* _CONSIGNE 1_
Indiquez si chacune des affirmations suivantes concorde avec le récit de la sortie à vélo de Bordeaux à Lacanau : (a) Le départ à vélo se fait depuis la gare St Jean. (b) Le repas de midi à Lacanau est pris dans un restaurant. (c) La distance parcourue dans la journée dépasse 150 kilomètres. Pour chacune, répondez par oui ou non et citez les mots du texte qui tranchent.
* _CONSIGNE 2_
Dans le récit de la sortie à vélo de Bordeaux à Lacanau, reprenez le passage de « Février - Bordeaux » à « chose ? Chacun appréciera. » en substituant « Toulouse » à « Bordeaux ».
* _CONSIGNE 3_
Poursuivez, s'il vous plaît, le récit de la sortie à vélo de Bordeaux à Lacanau à partir de l'endroit où il s'arrête.

Février - Bordeaux

Le mois dernier je soulignais l’importance à mes yeux pour un écrivain de préciser d’où il parle. Pour moi c’est très simple: de Bordeaux pour les semaines écoulées. Cela change-t-il quelque chose ? Chacun appréciera.
Commençons l’évocation du mois précédent par une expérience, banale, somme toute, mais qui révèle à mes yeux beaucoup de notre rapport à la nature. Samedi matin, deuxième jour du mois, alors que la ville s’étire à peine, je m’élance à vélo depuis la gare St Jean en direction de Lacanau. Il est tôt, il fait frais, et après plus de vingt kilomètres et St Médard en Jalles passé, j’entre dans la forêt des Landes. Il est à présent un peu plus de neuf heures, la nature bien plus précoce que la ville a déjà pris ses marques. Des animaux, des chevreuils, des cerfs très probablement traversent le chemin en zigzag... Le ciel s’est couvert, et je suis seul au milieux des pins couleurs rouilles, face une immensité qui à la fois me ravit et à la fois m’angoisse. Je me rends compte que se retrouver seul ou presque au milieu de nulle part, eh bien ! Cela n’est pas si simple. Des chasseurs seront les seules présences humaines à venir troubler. Peu rassurant… Un mauvais film s'échafaude dans mon esprit. J’ai l’imagination un peu débordante…
Mais rien n’aura lieu, et après soixante-dix kilomètres, j’arrive à Lacanau sur mon vieux Peugeot certes “recustomisé” mais qui n’est pas loin d’avoir mon âge ou presque. C’est dire ! Je suis rincé par l’aller, les doigts littéralement gelés, à tel point que je peine à retirer mes gants. J’aurai autant de mal à les enfiler à nouveau. Je déjeune, très mal, dans la première et unique boulangerie que je trouve ouverte. Comment gérer le retour sur Bordeaux ? En transports ? Mon corps m’y pousse. Problème pas de gare à Lacanau ! Et le prochain bus passe dans plus de quatre heures. Une seule solution, faire contre mauvaise fortune bon coeur. Bref, me donner un peu de courage. Ce que je fais. Et finalement, le retour se fait dans la bonne humeur; les jambes tiennent et bien, après plus d’une heure de repos, je fonce même à près de quarante à l’heure. Et surtout, le soleil est de retour et donne une superbe couleur à la forêt. Je croise juste ce qu’il faut de monde pour me sentir en bonne compagnie, et en parfaite harmonie avec la nature cette fois. Arrivé dans la civilisation, je suis plus que content d’avoir abattu en une journée plus de 150 kilomètres. Une première. Et une conclusion toute personnelle: le corps suit si la tête le veut. A méditer pour mon prochain marathon.

* _DOCUMENTS FOURNIS_
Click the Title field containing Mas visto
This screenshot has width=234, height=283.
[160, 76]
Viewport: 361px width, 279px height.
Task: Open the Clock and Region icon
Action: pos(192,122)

* _RÉPONSE RÉDIGÉE 1_
(a) Oui : « je m’élance à vélo depuis la gare St Jean en direction de Lacanau ».
(b) Non : « Je déjeune, très mal, dans la première et unique boulangerie que je trouve ouverte. »
(c) Oui : « d’avoir abattu en une journée plus de 150 kilomètres ».

* _RÉPONSE RÉDIGÉE 2_
Février - Toulouse

Le mois dernier je soulignais l’importance à mes yeux pour un écrivain de préciser d’où il parle. Pour moi c’est très simple: de Toulouse pour les semaines écoulées. Cela change-t-il quelque chose ? Chacun appréciera.

* _RÉPONSE RÉDIGÉE 3_
La question qui m’occupe en ce mois de février est de savoir si l’on assiste à l'émergence d'une société sans filtre sous l'impulsion de cette génération “J’m'en bats les couilles !” dont j’ai parlé déjà à plusieurs reprises ? Cette même génération de l’image, et du téléphone portable, qui prétend aimer les codes du luxe, et qui oublie les codes élémentaires de la politesse. Une génération sans filtre dans le réel mais qui les affectionne tant de le virtuel. Curieux ! C’est à peu près la conclusion commune que je partage avec plusieurs professeurs effarés par l’aplomb qu’ont à répondre leurs élèves. Heureusement j’ai arrêté d’enseigner. Et encore, on se situe avec nos étudiants, si ce n’est dans le haut du moins dans le milieu du panier ! Ils ont vingt-ans en moyenne, et ce qui arrive chez les lycéens ou collégiens ne laisse rien présager de bon.
Génération ? Je sais ce qu’il y a d’abusif à dessiner ainsi le portrait de millions de jeunes. Il y a autant de jeunes que de personnes de moins de vingt-cinq ans, ou plus. Le sujet mériterait un livre à part entière. Mais tout de même quelques traits se dégagent, et l’on peut décrire, je crois, les forces centripètes qui agissent chez ces personnes biberonnées aux réseaux sociaux:
Leur leitmotiv ? J'ai le droit de dire tout haut ce qui me passe par la tête car le contraire serait une restriction de ma liberté, et tout simplement la jouer “faux-cul”. Et peu importe si tu es mon aîné. Le parler vrai est devenu le parler “mal” sur le fond comme dans la forme. En fait ce qui est en train de disparaître c’est tout simplement le sens de la mesure, d’une certaine pondération où le désir du coup d’éclat permanent, du buzz, devient la norme. Il faut être saignant. Tourner sept fois sa langue dans sa bouche, c’est pour les lâches, les bien-pensants... Et comme ces têtes ne sont pas toujours bien faites, le résultat est parfois détonnant !
Choc de générations aussi. Et en particulier dans le monde du travail où les aînés ne comprennent plus ces nouveaux venus aux codes si particuliers. Alors ? Que faire ? Je dirais soyez durs, et que votre main ne tremble pas, tout sachant faire preuve de bienveillance, pour leur bien. Cela va sans doute sembler d’une banalité confondante mais, et si l’enjeu des prochaines années était de retrouver des codes du savoir-vivre en bas comme en haut ? Personne n’est exempt. Jeunes comme vieux, blanc comme noir, homme ou femme, et la liste est loin d’être exhaustif… Sinon me semble-t-il il deviendra très difficile, voire impossible de vivre ensemble. Ai-je toujours montré l’exemple ? Evidemment non, mais je garde encore quelques codes du vieux monde.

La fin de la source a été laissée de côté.